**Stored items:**
Start of Block

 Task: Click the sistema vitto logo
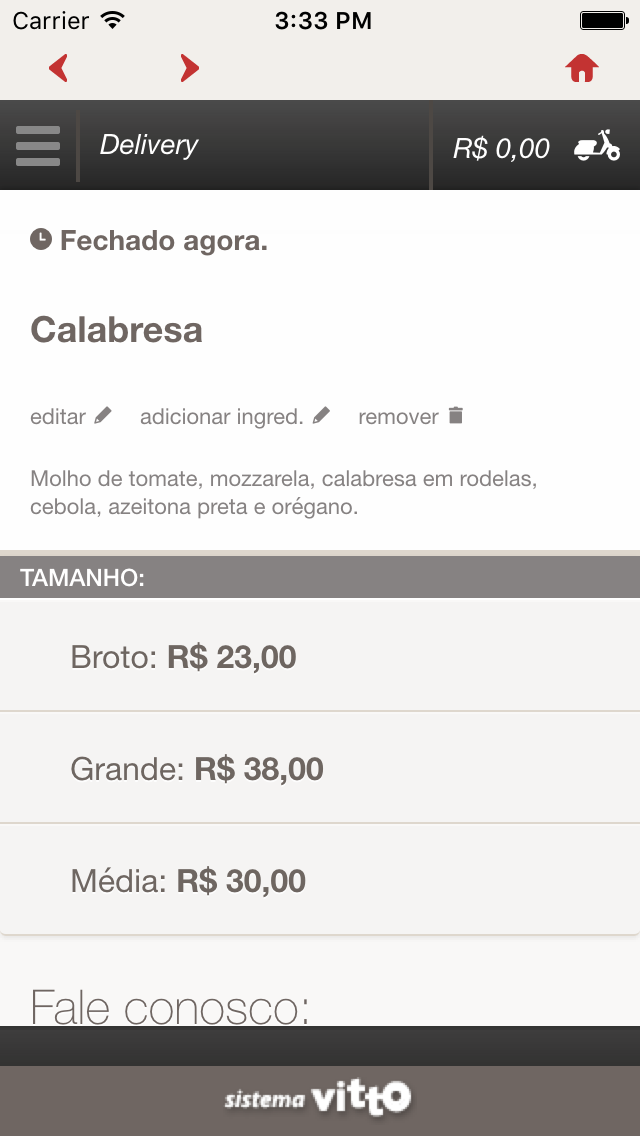click(320, 1097)
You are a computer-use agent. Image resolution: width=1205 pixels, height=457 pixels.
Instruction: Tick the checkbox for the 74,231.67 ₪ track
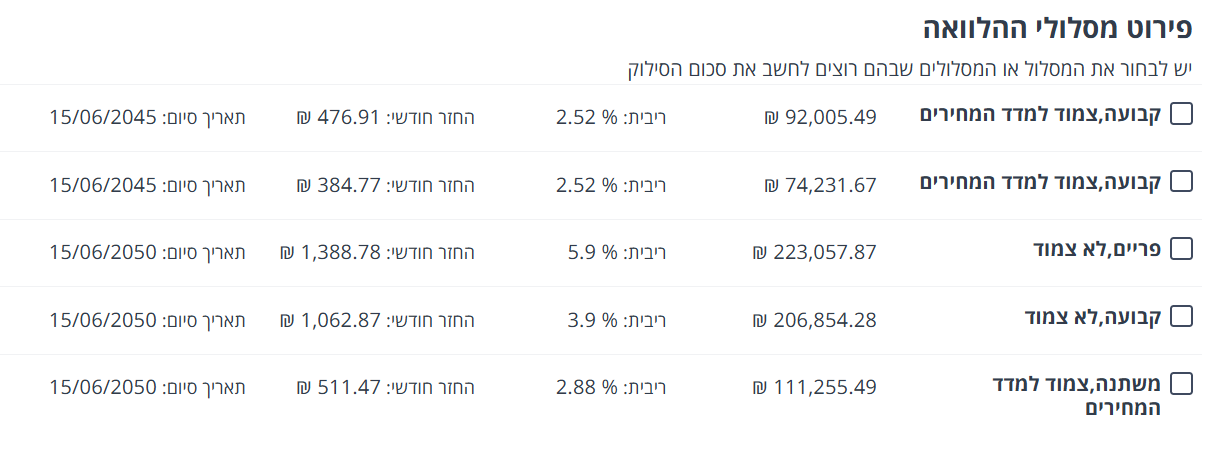tap(1181, 182)
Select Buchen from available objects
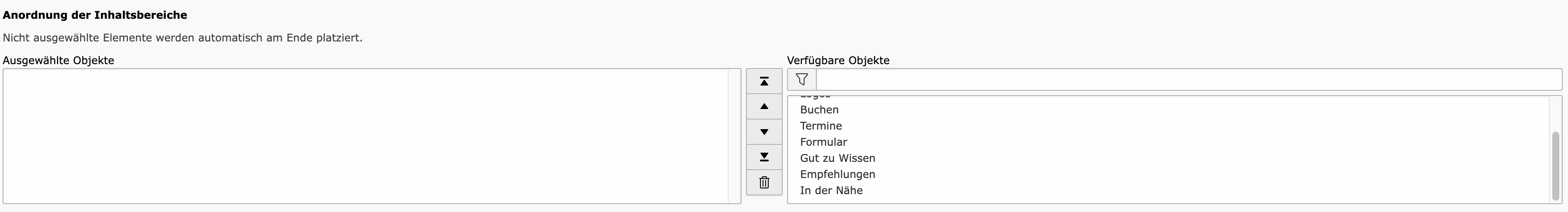Screen dimensions: 1568x212 pyautogui.click(x=819, y=110)
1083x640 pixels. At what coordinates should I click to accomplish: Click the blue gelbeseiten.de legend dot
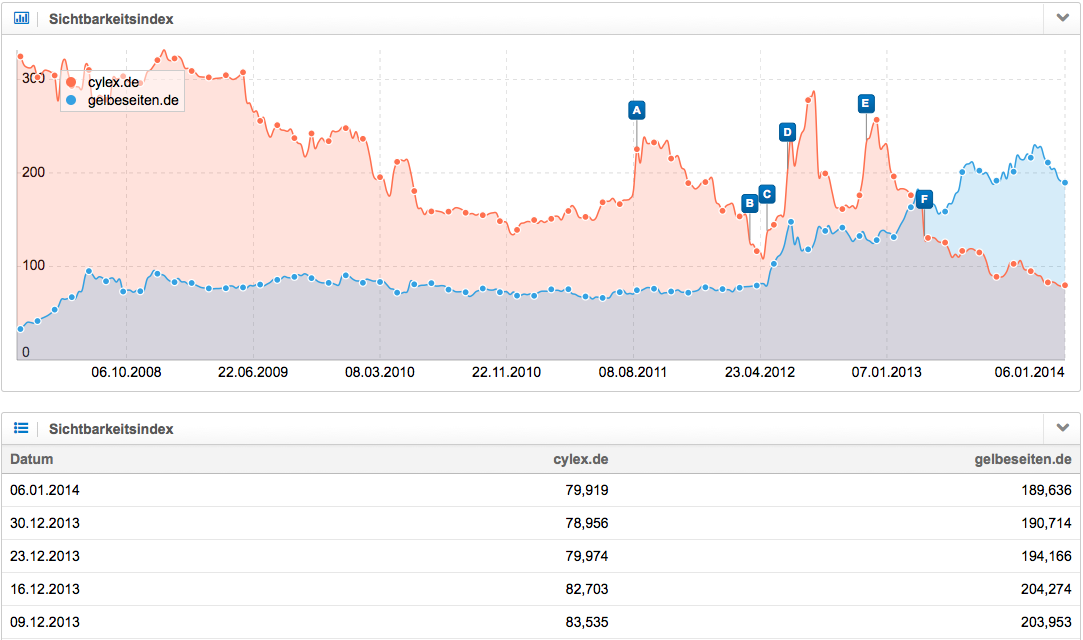pos(71,101)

End of Block

**What to produce:** For this exercise, return the records above in full and exactly, omitting the images.

**Answer:**
 Task: Click the sistema vitto logo
click(320, 1097)
You are a computer-use agent. Image resolution: width=1205 pixels, height=457 pixels.
Instruction: Tick the checkbox for the 74,231.67 ₪ track
tap(1181, 182)
Select Buchen from available objects
Screen dimensions: 1568x212 pyautogui.click(x=819, y=110)
1083x640 pixels. At what coordinates should I click to accomplish: Click the blue gelbeseiten.de legend dot
pos(71,101)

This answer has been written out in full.